HMGB1 and CSF-1 signatures as mechanistic biomarkers that guide the safe and effective utilisation of regenerative medicine therapeutics for liver fibrosis (External Partner; University of Illinois, Chicago: Nieto; Niche Hub: Forbes) This proposal seeks to develop and understand the utility of functional mechanistic biomarkers that track the multicellular events associated with the progression or resolution of hepatic fibrosis. This will support the development of clinical biomarkers that can be used to guide and implement the safe and effective delivery of macrophage based regenerative therapeutics in man.
Magnetic Targeting of Therapeutic Cells for Enhanced Efficacy and Safety of Liver Fibrosis Treatment (External Partner; UCL: Pankhurst) Although the transplantation of stem cells and macrophages has shown promise in improving liver function in preclinical models of fibrosis and cirrhosis, and has inspired a number of trials to follow this up in the clinic, the number of cells retained within the diseased area of the liver is limited. Increasing the targeting and retention of these therapeutic cells will therefore enhance their effects increasing their efficacy while decreasing the number of repeated surgeries/administrations required.

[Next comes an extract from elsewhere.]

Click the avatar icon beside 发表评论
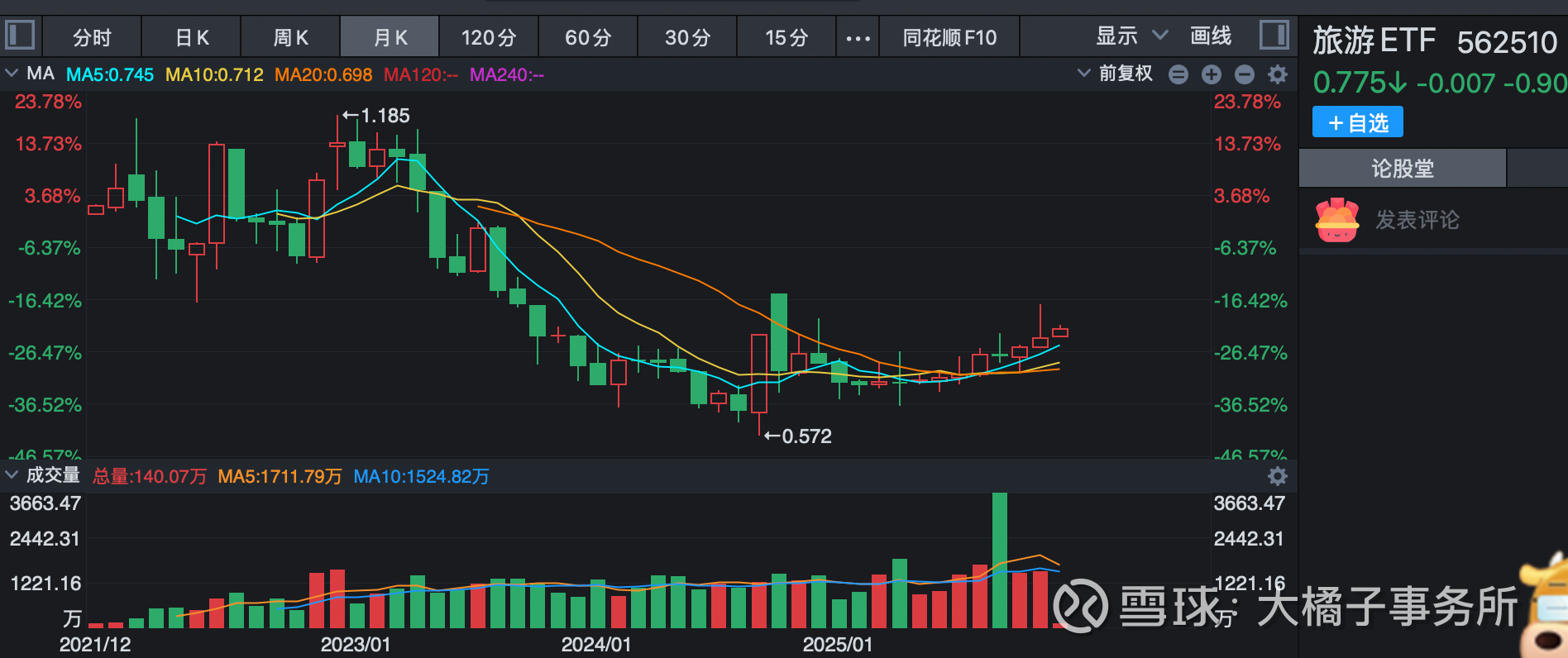The height and width of the screenshot is (658, 1568). tap(1336, 220)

Assessment of the tumorigenic potential of a frequent ES cell genetic variant, 20q.11.21 amplicon, in a liver engraftment model. (PSCP Hub: Andrews; Niche Hub: Hay) 3-Hub collaboration to test the presence of a specific genetic variant in differentiated cells and resulting predisposition to enhanced tumourigenesis in a previously characterised model, using hepatocytes as a proof of concept.
Evaluating the biodistribution and toxicity of a pluipotent stem cell-based therapy for Parkinson’s disease. (PSCP Hub: Barker; Lund: Parmar)
The aim of this project is to develop and apply a bimodal imaging strategy for monitoring the biodistribution and toxicity of human ESC-derived dopaminergic neurons.